Portal hypertension causes blood to back up in the vessels that feed into the liver. This increased pressure forces fluid to leak into the abdominal cavity, causing ascites and a swollen belly. The pressure also causes blood to be diverted through alternative vessels, creating enlarged, fragile veins in the esophagus and stomach called varices that can rupture and cause life-threatening bleeding[5].
Meanwhile, the intestines suffer from lack of bile. Without bile, the intestines cannot properly break down and absorb fats and fat-soluble vitamins. This leads to malnutrition and failure to thrive as the baby cannot extract nutrients from food. The deficiency of vitamin K, which requires bile for absorption, causes problems with blood clotting, potentially leading to excessive bleeding[7].

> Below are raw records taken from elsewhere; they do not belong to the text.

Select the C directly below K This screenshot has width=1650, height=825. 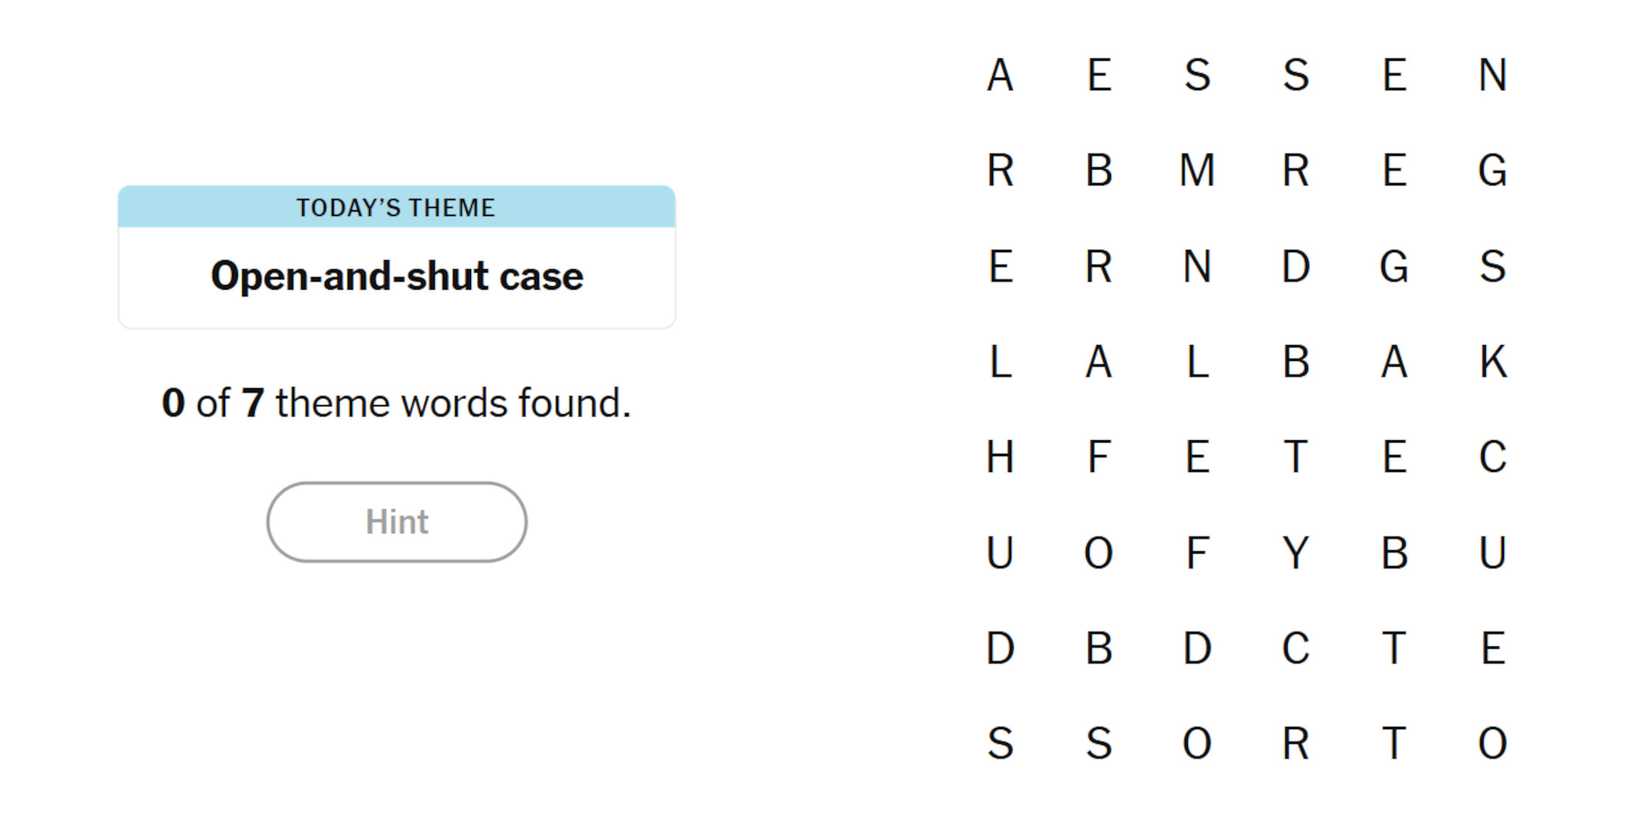coord(1492,458)
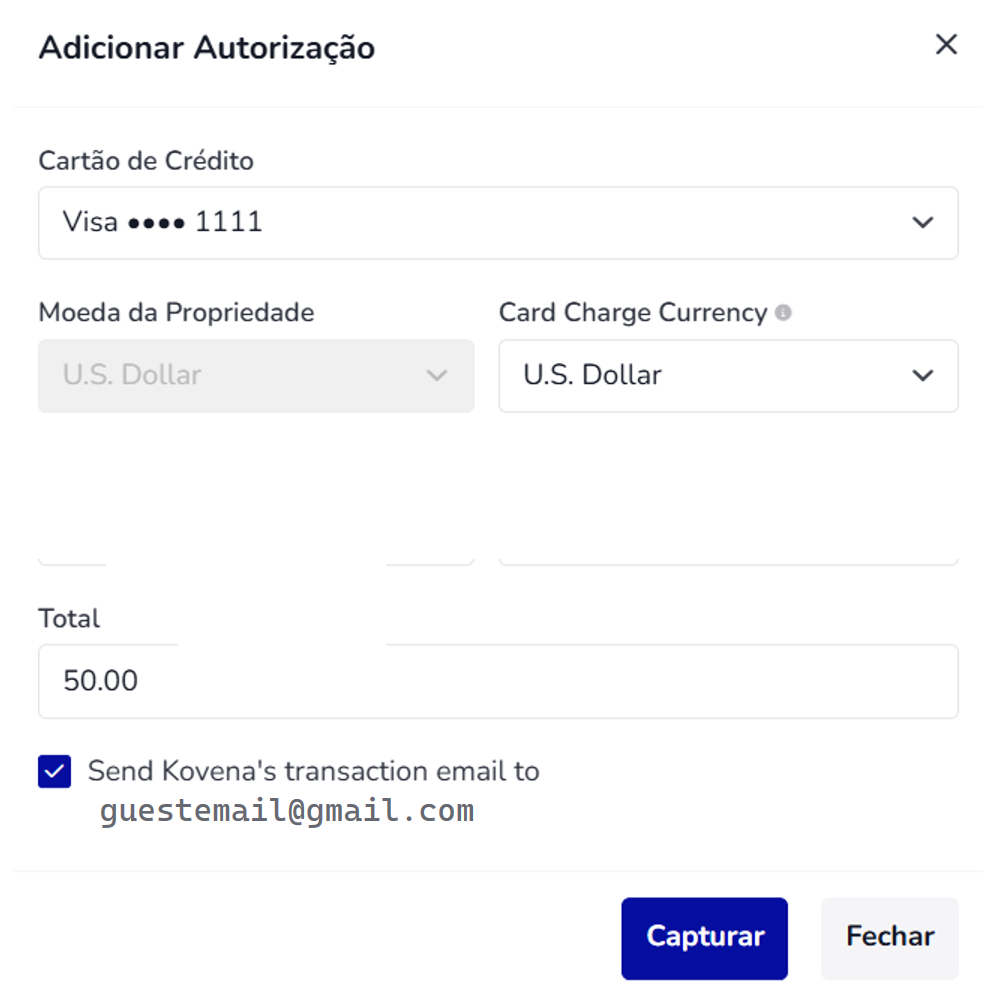Image resolution: width=1003 pixels, height=1002 pixels.
Task: Click the Visa •••• 1111 card text
Action: (x=163, y=222)
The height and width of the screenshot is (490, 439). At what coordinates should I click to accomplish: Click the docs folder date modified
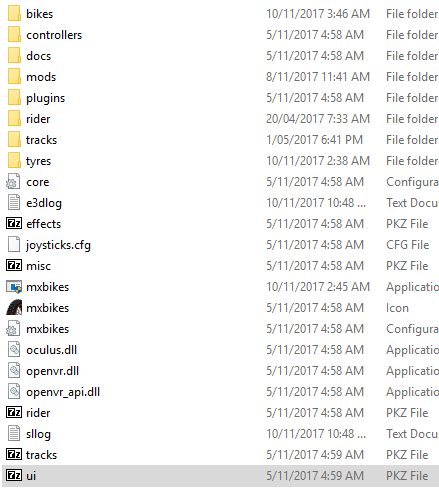click(x=315, y=56)
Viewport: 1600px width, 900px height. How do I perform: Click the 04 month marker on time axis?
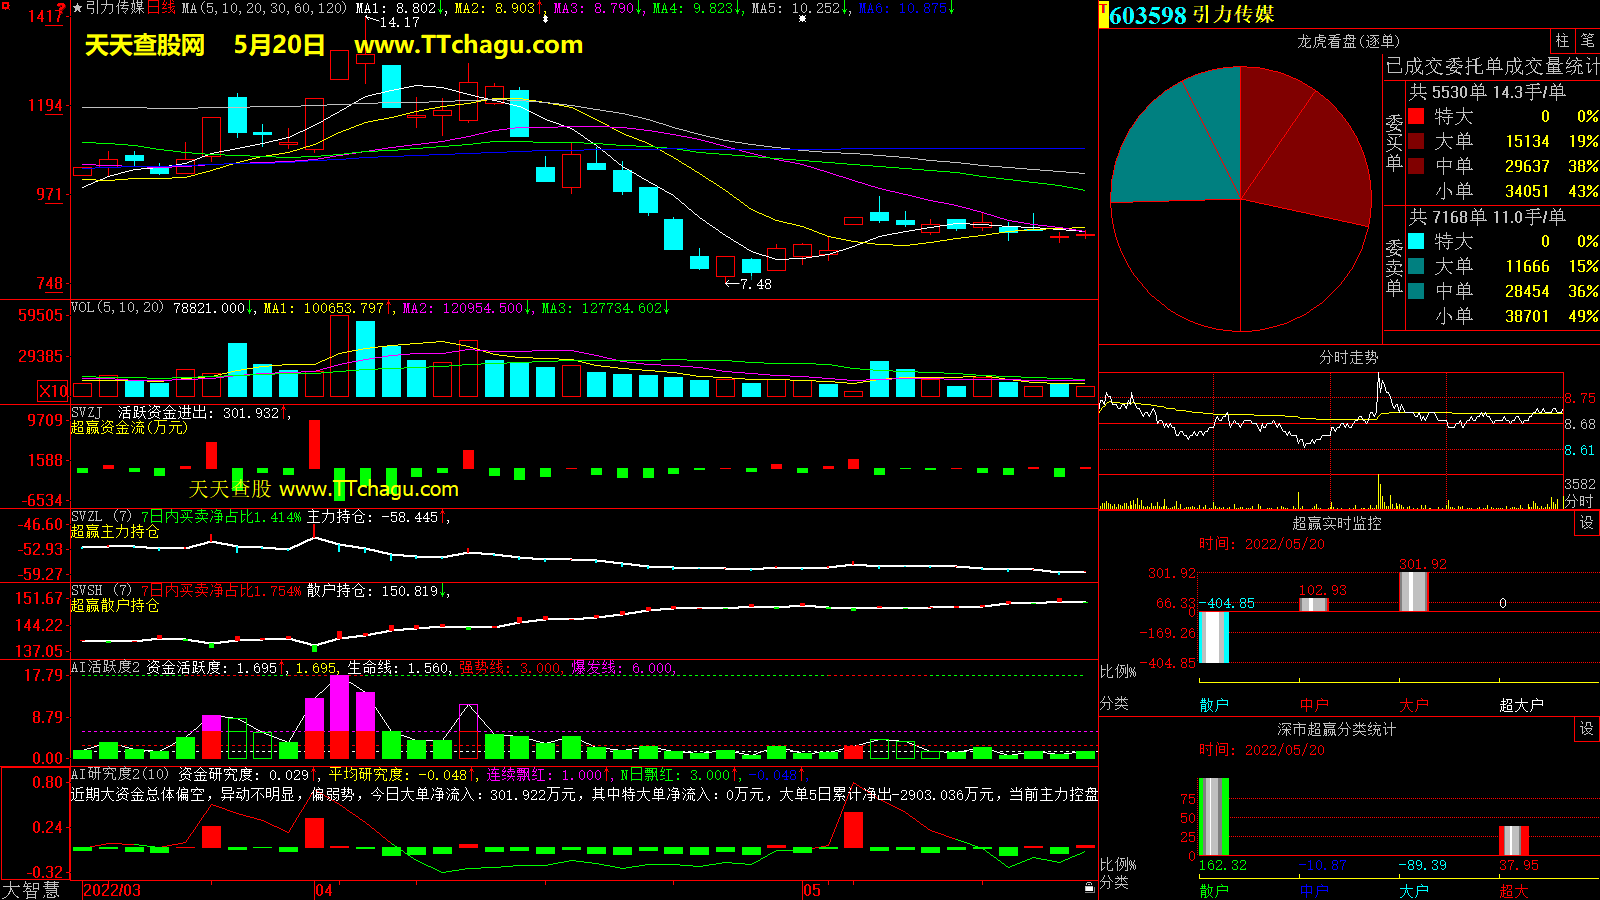pyautogui.click(x=323, y=890)
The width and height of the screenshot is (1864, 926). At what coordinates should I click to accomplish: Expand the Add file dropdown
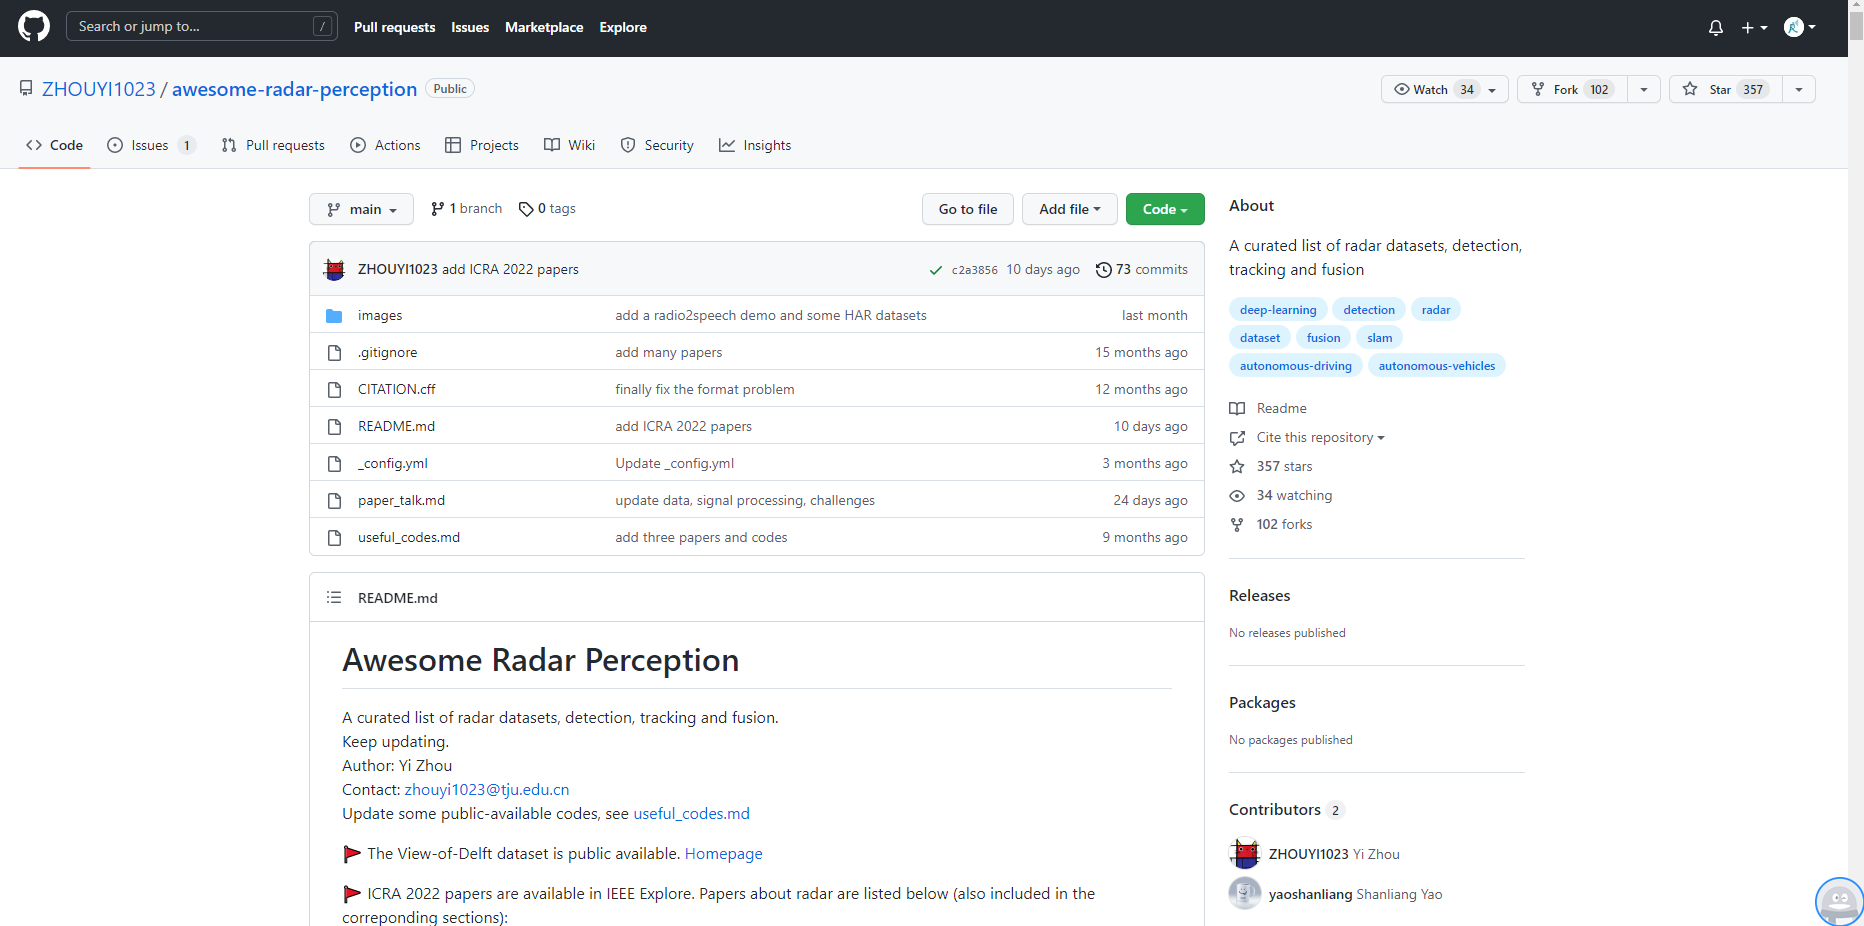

The accumulated bilirubin that cannot be excreted through the blocked bile ducts spills into the bloodstream, causing jaundice. Unlike the unconjugated bilirubin that causes jaundice in typical newborns, babies with biliary atresia have elevated conjugated bilirubin (bilirubin that has been processed by the liver)[5]. Interestingly, conjugated bilirubin cannot cross the blood-brain barrier, so babies with biliary atresia typically do not develop kernicterus (a type of brain damage caused by very high bilirubin levels) despite their severe jaundice[7].
Without treatment, the progressive liver damage leads to complete liver failure. Historical data shows that untreated biliary atresia results in death, with less than 10% of affected babies surviving beyond 3 years of age[3]. This grim prognosis underscores why early surgical intervention is so critical.
The bile ducts in newborns are extraordinarily tiny, measuring just 1 millimeter in width, thinner than a single strand of spaghetti[14]. This small size makes both the disease process and surgical correction extremely challenging. When inflammation and scarring affect such delicate structures, the damage progresses rapidly and becomes difficult to reverse.